You have a good risk-reward ratio

It is important to have a standard risk to reward ratio for day to day trading. This is because it is more important to preserve your trading capital than to risk all you have for the chance to have a profitable outcome in any given trade.

The daily time frame

A trader that has made the choice to stay in the market and be successful in the long run attaches a little more importance to the daily time frame. This is because it helps the trader identify important zones over a 24-hour trading time. These are the resistance zones, support zones, pivot points and the Fibonacci retracement zones. These are very important price levels or zones that help experienced traders to decide if it is more profitable to take long or short positions on the market.

Maximizing gains is a key strategy

It is an aspect of risk management to manage open positions by decreasing or increasing the sizes of positions. Pyramiding, or increasing the size of an open position, is important to maximize gains. This is useful particularly when the market validates our stance by becoming bullish when we have opened buy positions.

Learn to use market news as confirmations or otherwise

At many times, when high-impact news is anticipated, much of the expected trading starts hours before the actual news event outcome. This is to say that it is important to look at previous, actual and expected data for any important fundamental news.

You realize that until you hit take profit, it is all probabilities

The fear of the markets turning around into a losing streak makes many traders take profits prematurely. This practice results in traders taking small gains and having false hope that the market will eventually turn in their favour when an open position goes wrong. It is therefore best practice to calculate: key essentials before entering a given position; the essentials required for every trade are risk amount per trade; pips at risk (stop loss); and the lot size safe to maintain your trading account.

Right timing is a key tool

It is dangerous to enter the markets prematurely. If one trader enters the market accidentally, it increases the odds against you since you get caught in the middle of existing market mechanics of demand and supply. It pays, therefore, to have patience and watch the markets entering established zones of strong probabilities; that the market will move in a particular direction. If the market invalidates your prior stance, you are still prepared with an exit plan. It is therefore a win – win for a good trader in any case.

You observe indicators but follow your gut feelings

Any currency trader who plans to experience success in the business of trading currencies will ultimately decide to follow his personal observations about the market at any given time. Trading signals and alerts do not become standalone tools that you use in your trading.

Flexibility to market changes

A successful trader does not have a strong rigid stance about market behaviour. This is because no one can ever truly predict what the market will do; it is based on probabilities and market forces of demand and supply.
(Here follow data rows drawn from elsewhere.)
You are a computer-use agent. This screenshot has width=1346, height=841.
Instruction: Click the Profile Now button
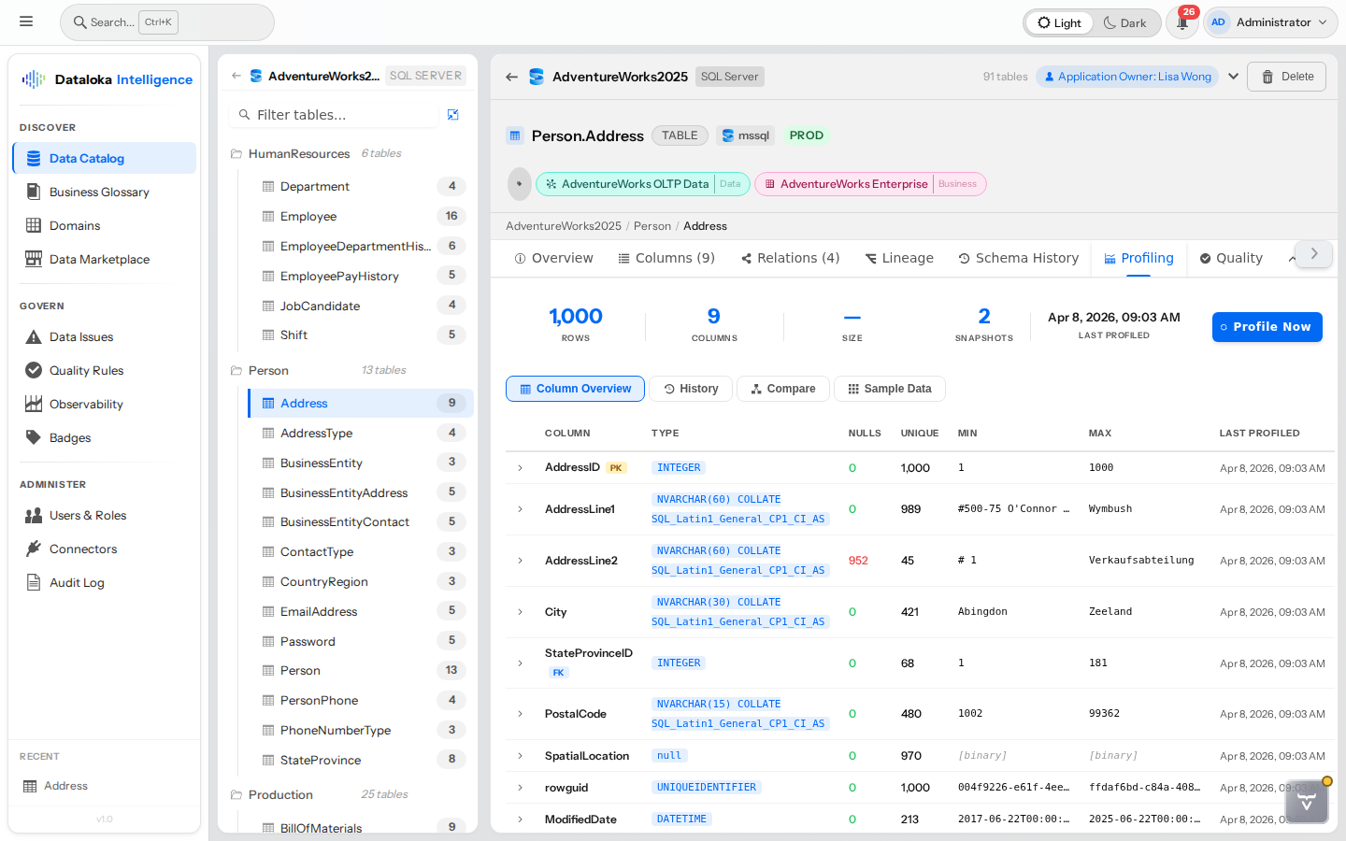[x=1267, y=327]
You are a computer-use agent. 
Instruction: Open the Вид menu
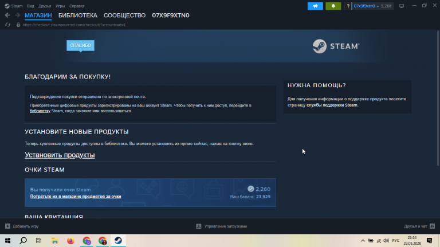tap(30, 6)
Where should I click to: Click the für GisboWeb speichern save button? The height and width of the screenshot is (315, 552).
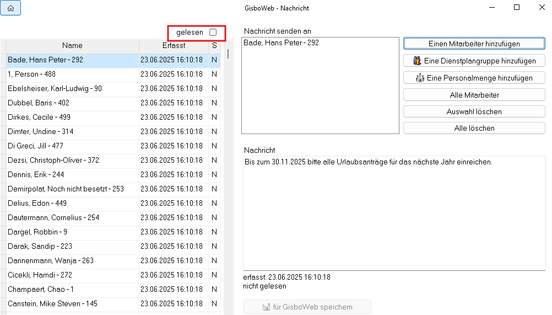307,307
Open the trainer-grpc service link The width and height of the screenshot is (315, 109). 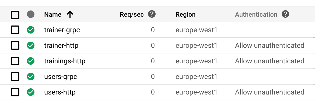coord(62,30)
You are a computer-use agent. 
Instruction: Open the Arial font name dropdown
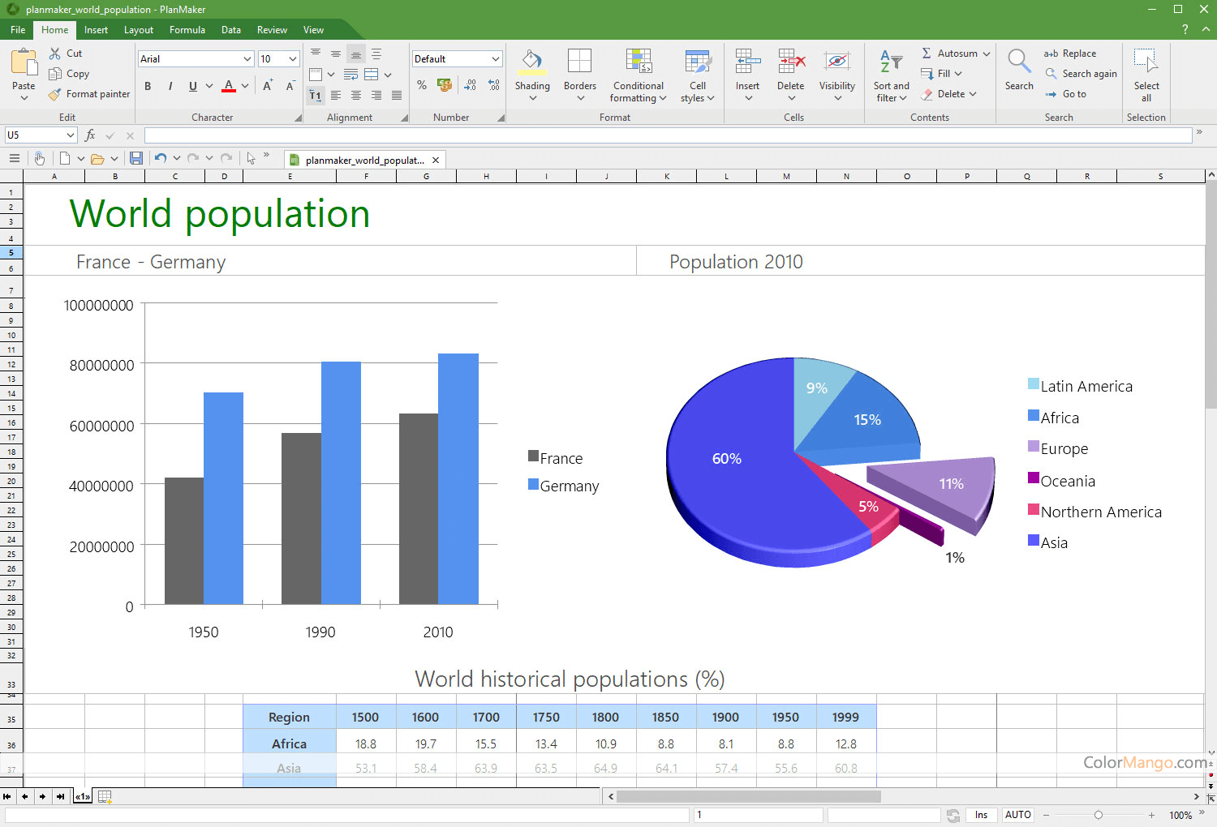click(x=247, y=59)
However, since the foreign exchange market plays on volatility and not volume, it becomes more prone to probabilities as compared to demand and supply.

Open positions without emotional bias

It is necessary that traders be without emotional bias as doing so becomes an obstacle to consistent profits in the market. Emotions are not strong enough for a trader to stake their trading capital against.

Be cautious of a range market

The volatility in a ranging market is like the two points of a double edged sword. It can be useful or harmful: it all depends on which side you fall. If you are on the attack side of the sword, good for you; but if you fall on the side where all the volatility is taking away all of your trading capital, you can only to be cautious when the market is in range and patiently wait for signals that confirm whether the market is changing direction.

You occasionally learn to sit and watch from the sidelines

In foreign exchange trading, no position at all is better than a losing position. It takes discipline and good practice to occasionally sit and watch market behavior at specific times or days of the week. It can be a very good trading experience that enhances your skills in becoming a consistently successful foreign exchange trader.

The only thing easy about money is losing it

Statistics have proven that about 90% of foreign exchange traders lose their money. So it is better to be watchful and never add to a losing position as it can be disaster waiting to happen. It is good to follow the advice of veteran foreign exchange traders that say, “let profits run and cut losses short!”